Il mio amore per i numeri mi ha portata al college quando avevo solo quattordici anni. Era così emozionante essere circondata da così tanti libri e idee nuove. Dopo la laurea, sono diventata un'insegnante, perché volevo condividere la mia passione per la matematica con i bambini. Ma un giorno, ho sentito parlare di un lavoro molto speciale in un posto chiamato NACA. Più tardi, quel posto sarebbe diventato famoso in tutto il mondo con il nome di NASA. Stavano cercando persone brave in matematica per essere "computer umani". A quei tempi, i computer elettronici che conosciamo oggi non erano molto comuni, quindi eravamo noi, le persone, a fare tutti i calcoli difficili. Con solo una matita, un foglio e il mio cervello, risolvevo problemi matematici complessi per gli ingegneri che progettavano aerei e, più tardi, navicelle spaziali. Non ero sola. Lavoravo con un gruppo di altre donne afroamericane incredibilmente intelligenti. Eravamo una squadra e ci aiutavamo a vicenda per risolvere i problemi più difficili.

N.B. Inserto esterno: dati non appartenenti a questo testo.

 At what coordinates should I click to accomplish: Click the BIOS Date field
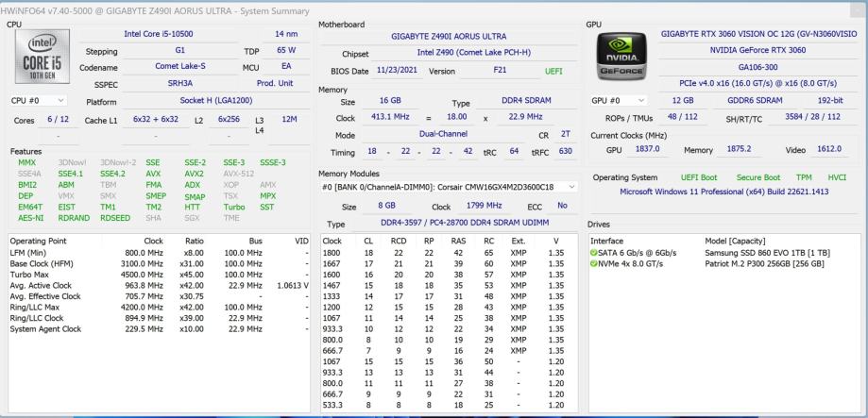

Il mio lavoro alla NASA è diventato ancora più emozionante quando abbiamo iniziato a pianificare di mandare persone nello spazio. Il mio compito era calcolare esattamente dove le navicelle spaziali dovevano andare. È un po' come disegnare una mappa per le stelle. Il 5 maggio 1961, i miei calcoli hanno aiutato a mandare il primo astronauta americano, Alan Shepard, nello spazio. Era un giorno così importante. Ma una delle mie storie preferite riguarda l'astronauta John Glenn. Stava per diventare il primo americano a orbitare intorno alla Terra. Era il 20 febbraio 1962, e c'era un nuovo computer elettronico per fare i calcoli. Ma John Glenn si fidava di me. Ha detto: "Chiamate la ragazza. Se lei dice che i numeri sono giusti, allora sono pronto a partire". Così, ho controllato tutti i numeri. E quando ho detto che erano corretti, è partito per il suo incredibile viaggio. Ho anche aiutato a calcolare il percorso per le missioni Apollo che hanno portato gli uomini sulla Luna. Il mio viaggio mi ha insegnato che se fai domande, lavori sodo e ami quello che fai, anche tu puoi raggiungere le stelle.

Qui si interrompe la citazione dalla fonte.